テスラのEVに使われている製品と同じ型の窓ガラス=徳島市の坂東機工

 ガラス加工機メーカーの坂東機工(徳島市)が、米国の電気自動車(EV)大手・テスラ向けの自動車用窓ガラス加工機の受注を伸ばしている。4月に大型契約を締結し、今年の受注は前年の4倍以上に上る。ガソリン車からEVへのシフトが進む中、坂東機工は「EVにも技術が応用できることを証明できている」と手応えを強調する。

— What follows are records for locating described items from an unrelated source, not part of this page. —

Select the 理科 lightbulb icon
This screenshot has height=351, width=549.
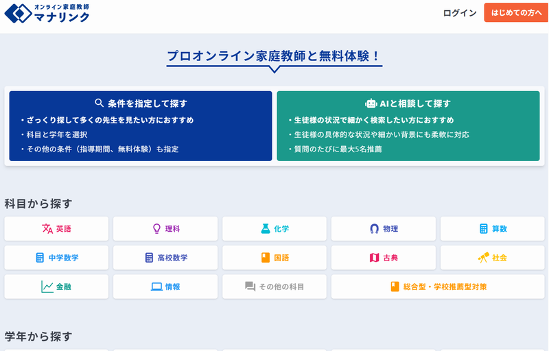point(156,229)
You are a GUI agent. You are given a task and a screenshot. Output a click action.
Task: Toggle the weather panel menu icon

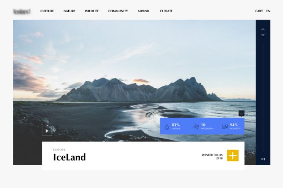click(x=241, y=113)
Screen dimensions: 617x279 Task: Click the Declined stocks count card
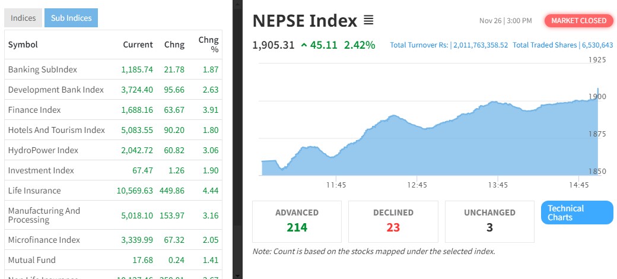pos(393,221)
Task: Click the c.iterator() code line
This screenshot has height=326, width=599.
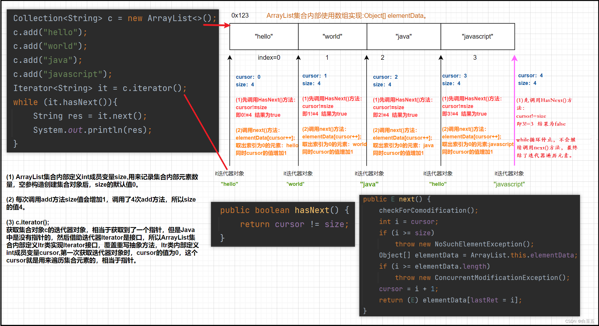Action: (99, 88)
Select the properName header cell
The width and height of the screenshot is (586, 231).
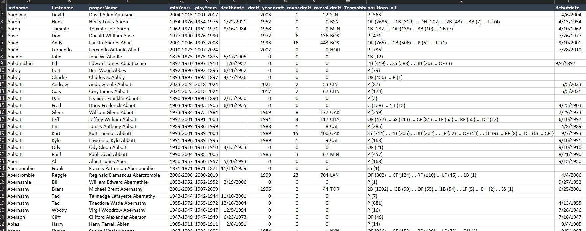pyautogui.click(x=128, y=8)
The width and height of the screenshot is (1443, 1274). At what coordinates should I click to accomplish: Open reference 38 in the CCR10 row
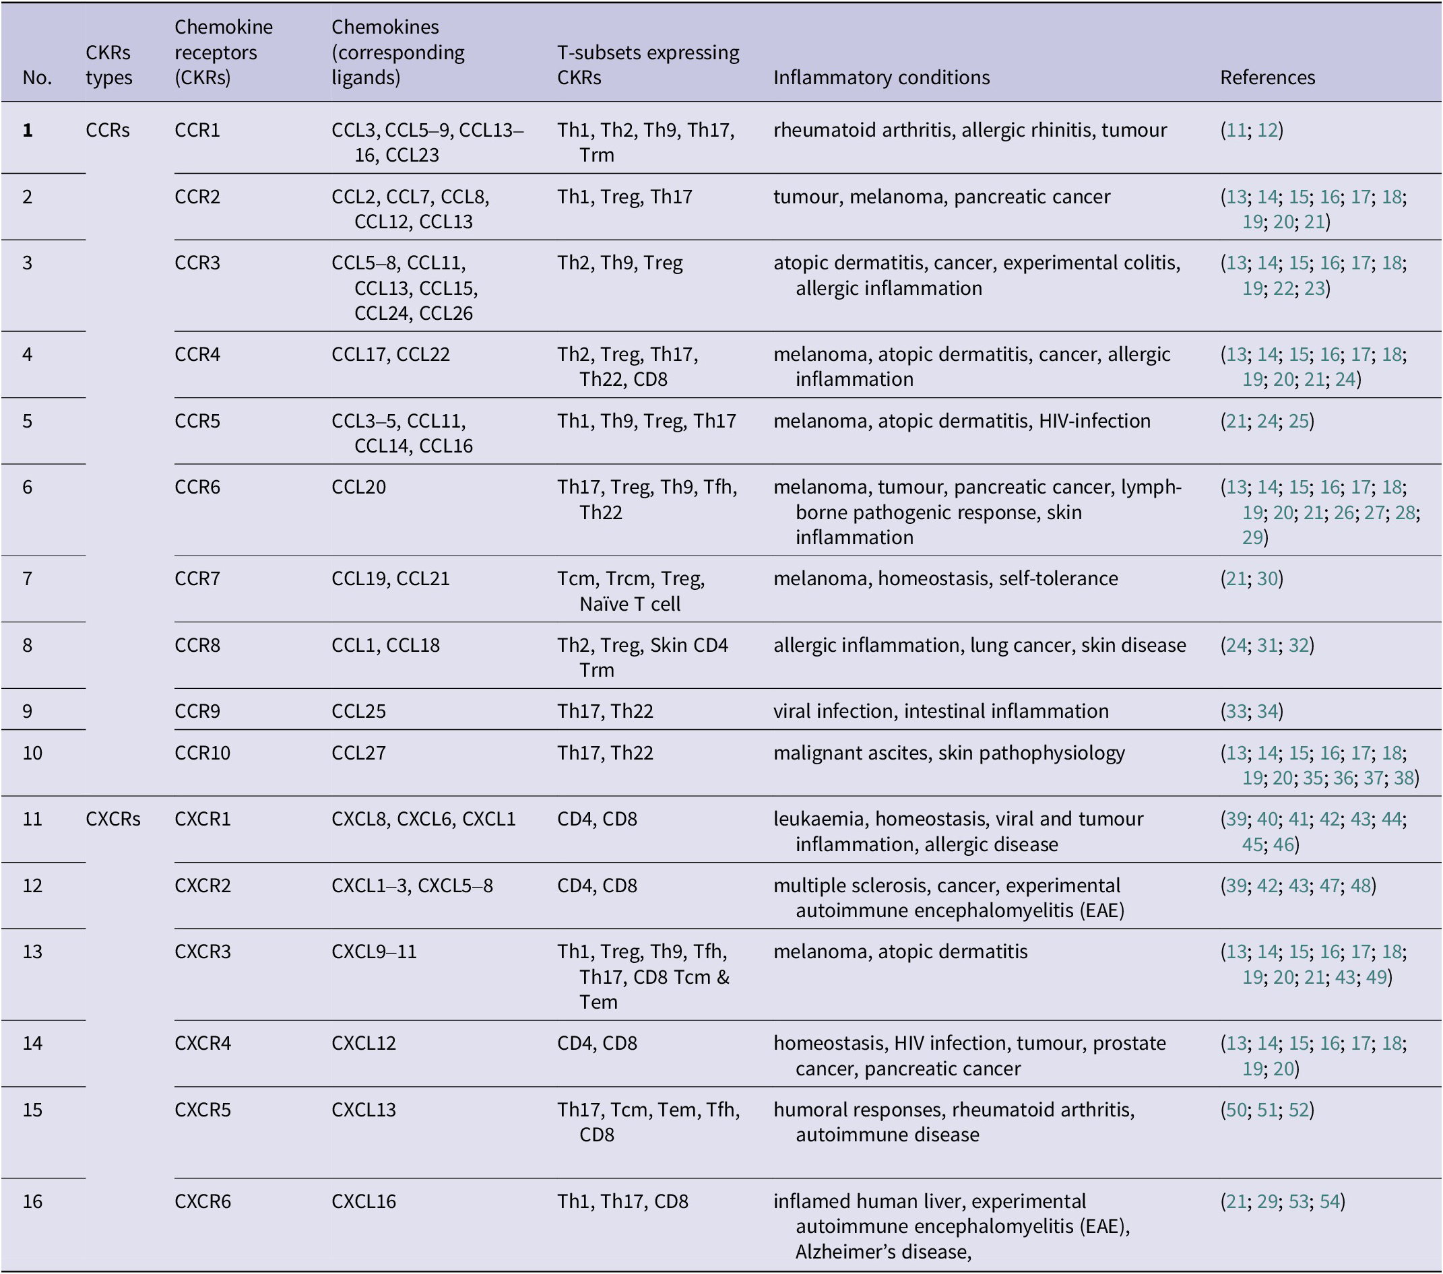[1404, 778]
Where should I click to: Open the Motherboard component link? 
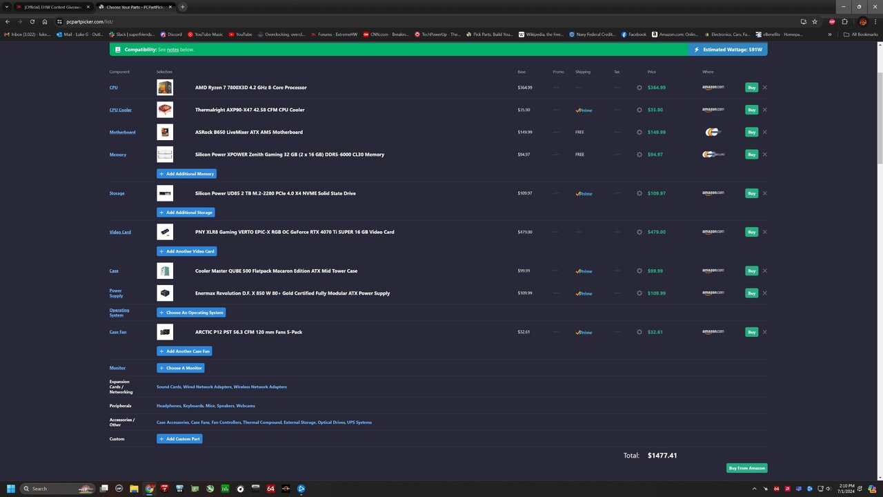[122, 132]
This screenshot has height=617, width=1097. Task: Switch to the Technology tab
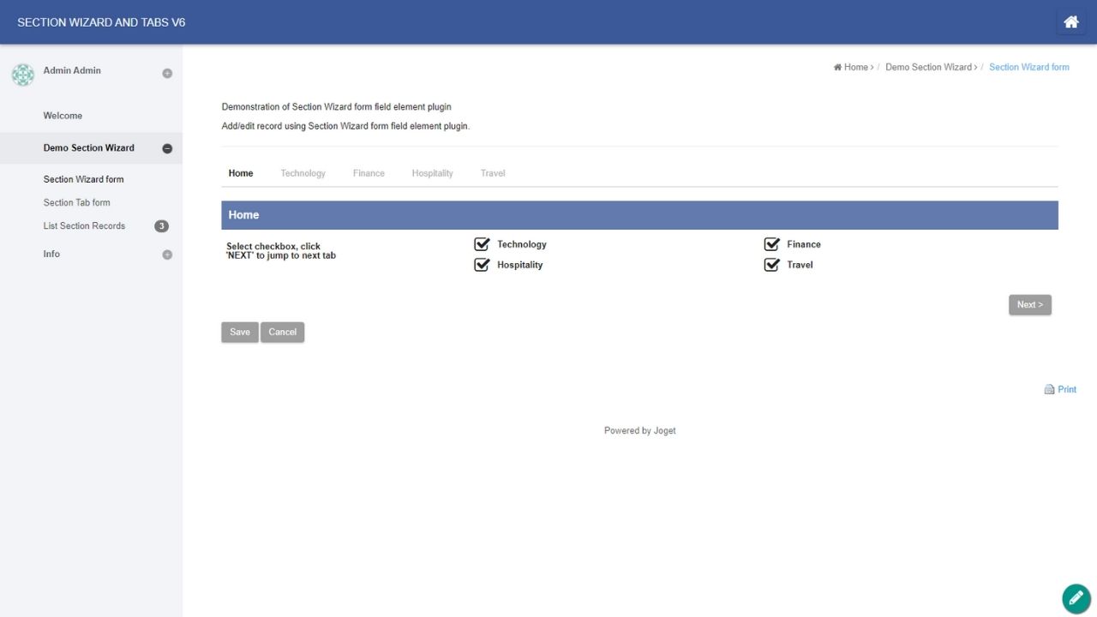[303, 173]
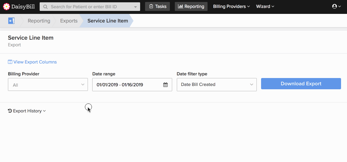Open the Wizard menu
347x162 pixels.
[x=265, y=6]
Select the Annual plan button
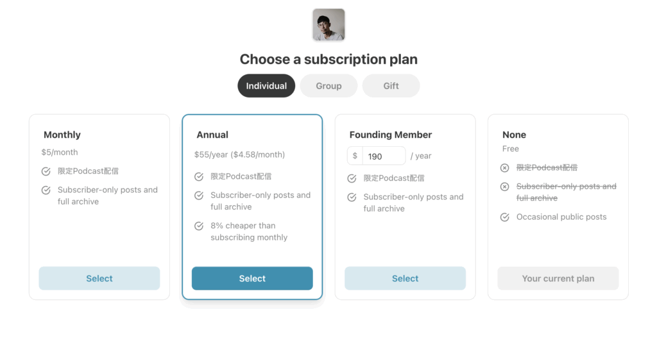This screenshot has width=657, height=357. click(x=252, y=279)
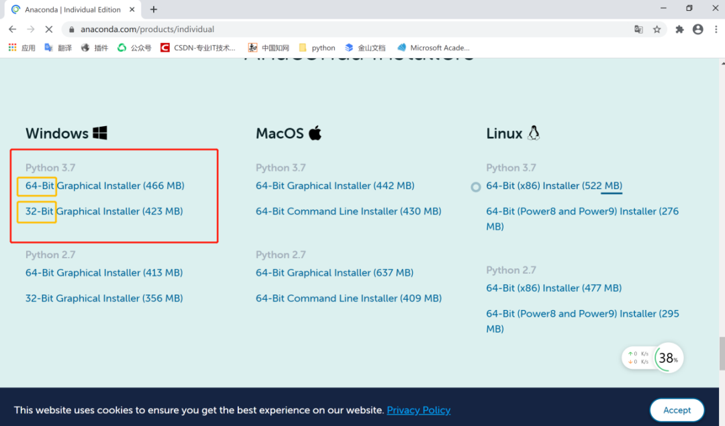Select the Anaconda Individual Edition tab
725x426 pixels.
point(73,9)
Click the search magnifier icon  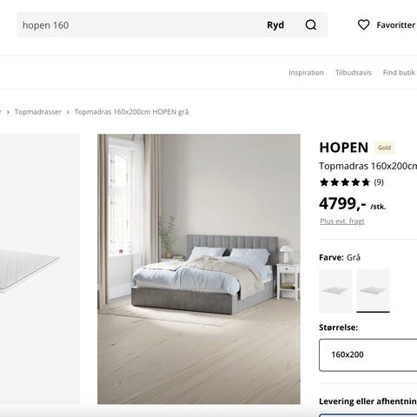click(311, 25)
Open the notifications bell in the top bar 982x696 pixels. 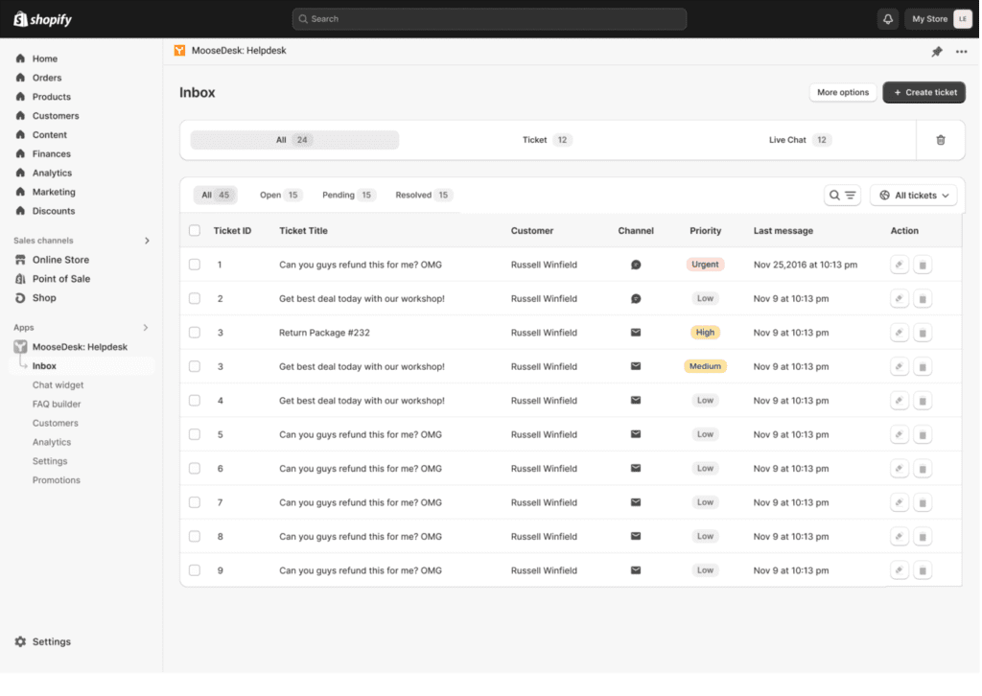[x=887, y=18]
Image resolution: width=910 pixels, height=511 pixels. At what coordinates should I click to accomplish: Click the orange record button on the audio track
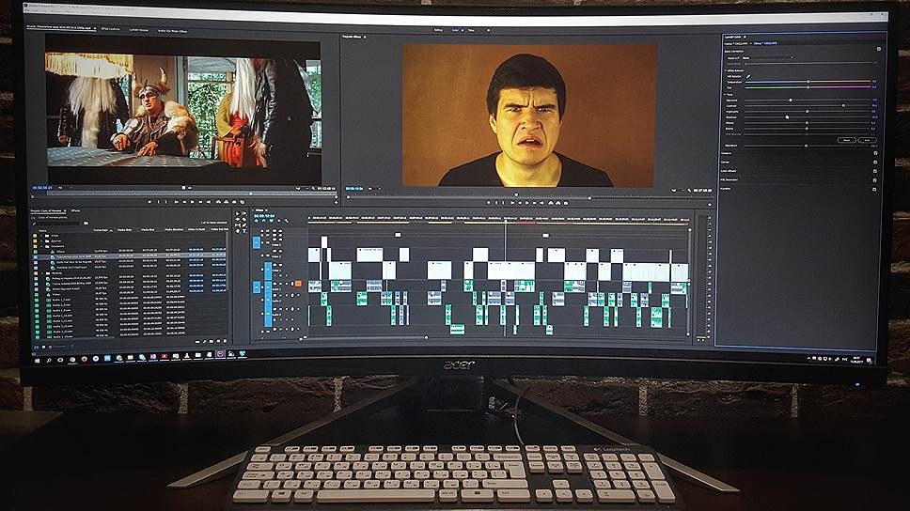298,283
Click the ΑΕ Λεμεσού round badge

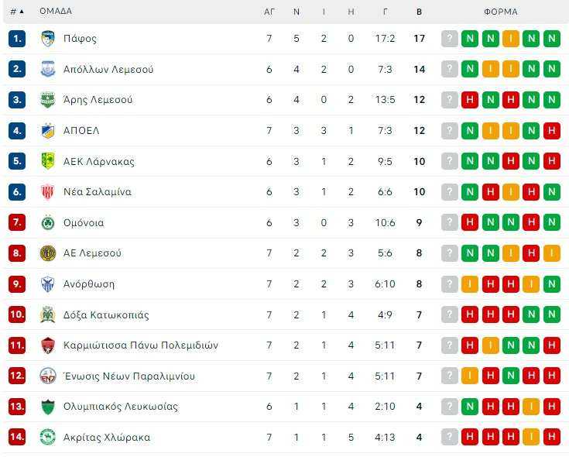pos(47,253)
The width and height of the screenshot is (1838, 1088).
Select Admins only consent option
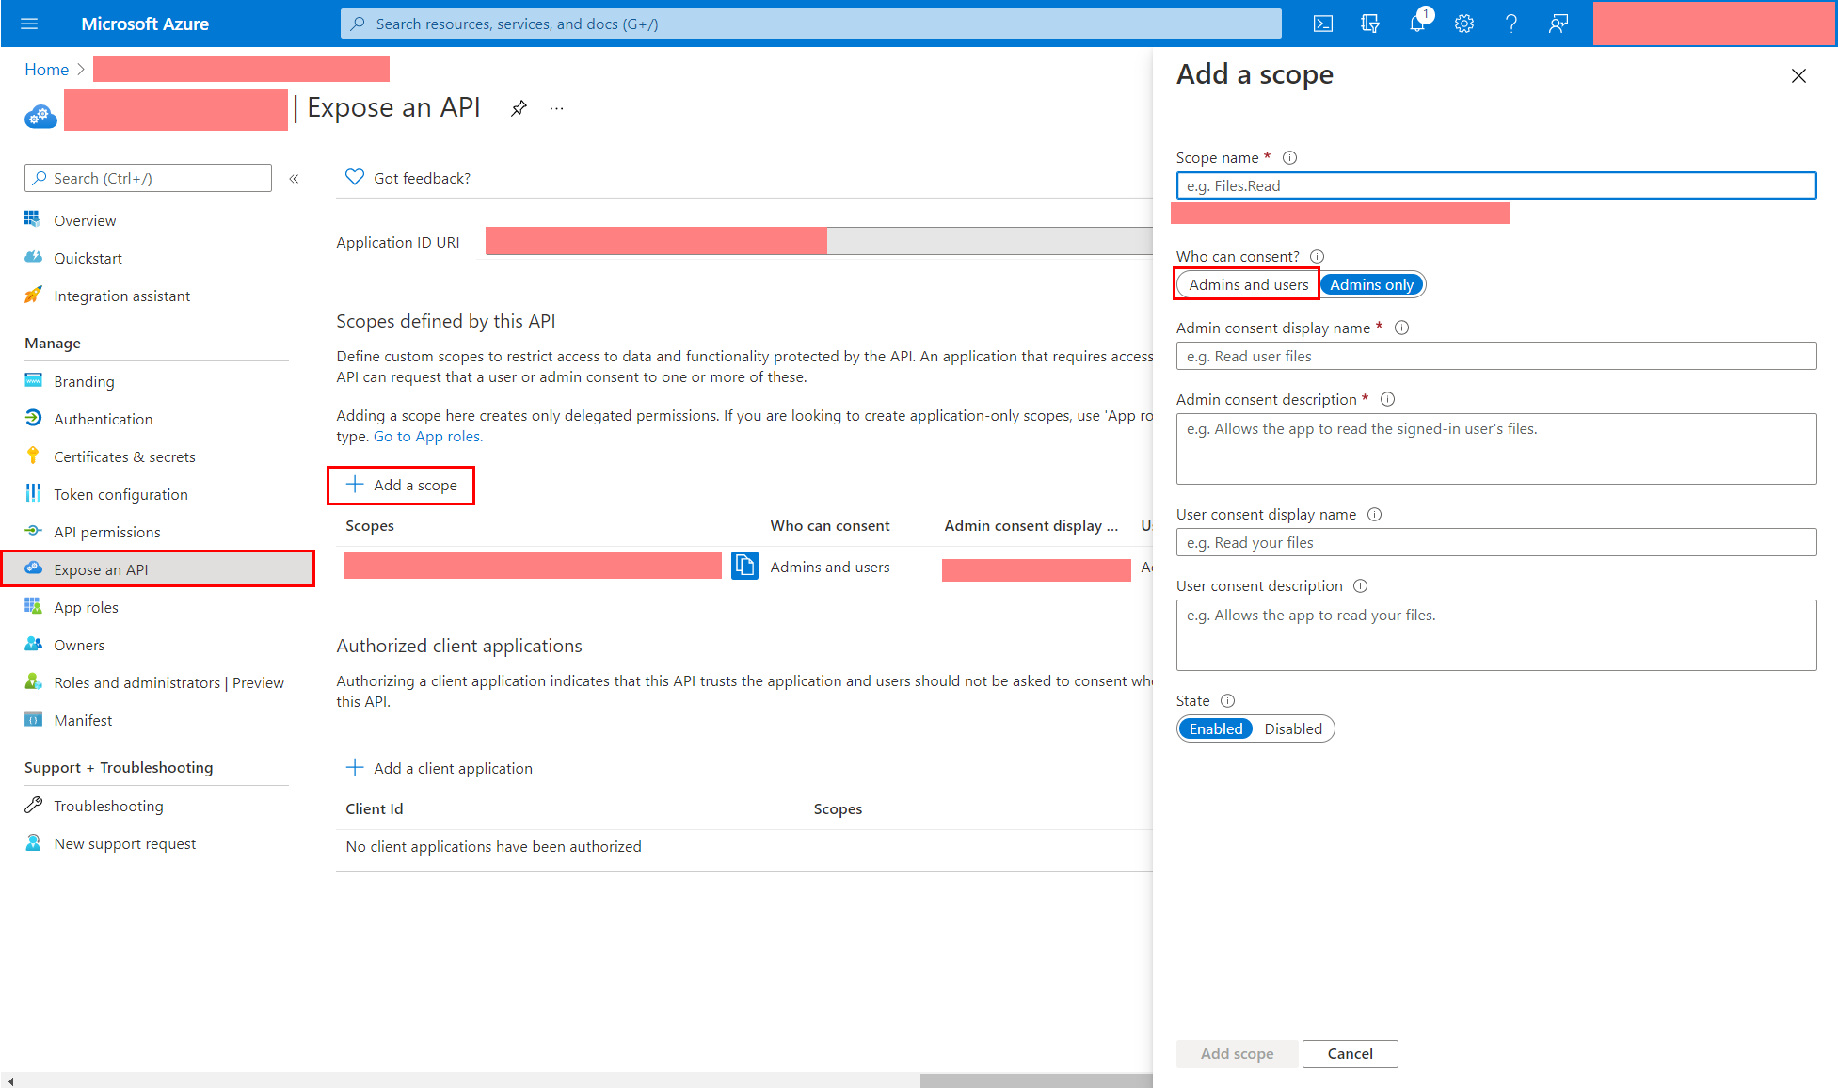(x=1371, y=284)
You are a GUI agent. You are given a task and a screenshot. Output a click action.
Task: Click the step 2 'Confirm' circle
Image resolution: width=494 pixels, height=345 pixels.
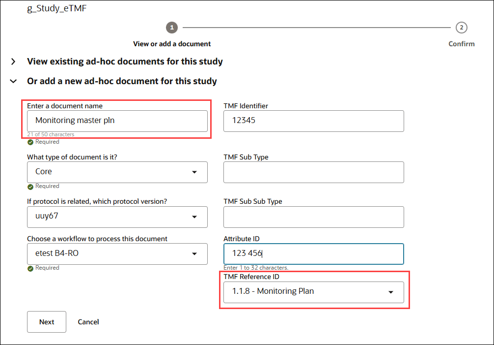461,28
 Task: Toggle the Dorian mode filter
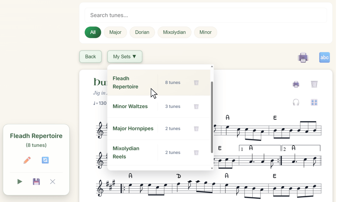142,32
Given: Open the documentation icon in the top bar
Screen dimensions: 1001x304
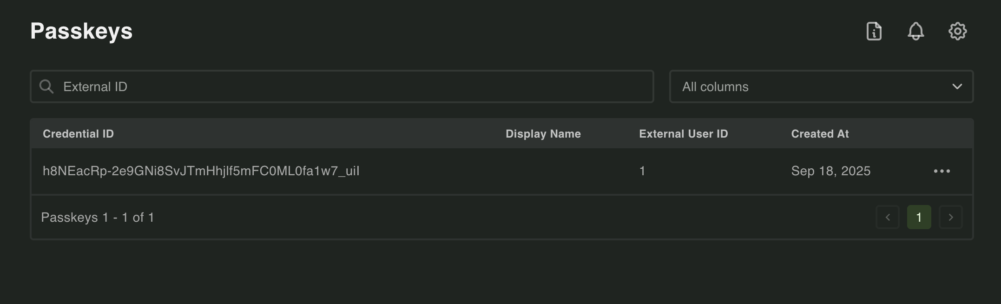Looking at the screenshot, I should coord(874,31).
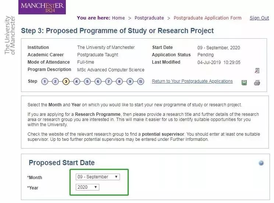Open the Year dropdown
The height and width of the screenshot is (203, 274).
pyautogui.click(x=88, y=187)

 坂東機工によると、テスラ車に使われる窓ガラスの生産は、サンゴバン(フランス)とAGP(ペルー)のガラスメーカー2社が担っている。坂東機工は2015年、ガラスを切断したり研磨したりする加工機1台の受注契約をAGPと結んだのを皮切りに、2社合わせて17年2台、18年3台、19年5台、20年5台と取引実績を伸ばしてきた。

 2社の生産増に伴い、21年には22台を受注。このうち13台は、AGPが22年にメキシコで稼働させる新工場に合わせたもので、4月末に大型契約を結んだ。加工機はフロントからリアまで全てのガラスを製造でき、1時間当たり350枚を生産できる能力がある。現在設計中で、徳島市の自社工場で組み立てる。

 EVはガソリン車に比べて軽量化が求められており、窓ガラスも軽量化と強度維持の両立が課題となっている。坂東機工はスマートフォンや液晶パネルなど薄いガラスの加工機で培った技術を生かして新たな加工機を開発。ガラスメーカーに技術指導も行っている。

 坂東機工は自動車用窓ガラス加工機の世界販売シェア80%を占める。中でも、テスラ車向けの窓ガラスは全て、同社の加工機で製造されているという。

 テスラはEVの新車販売台数で世界のトップを走っており、世界企業の株式時価総額は8位に上る。坂東機工は「地方の企業ではあるが、世界的な産業構造の変革の波を乗り越え、時代を支える一役を担っていきたい」としている。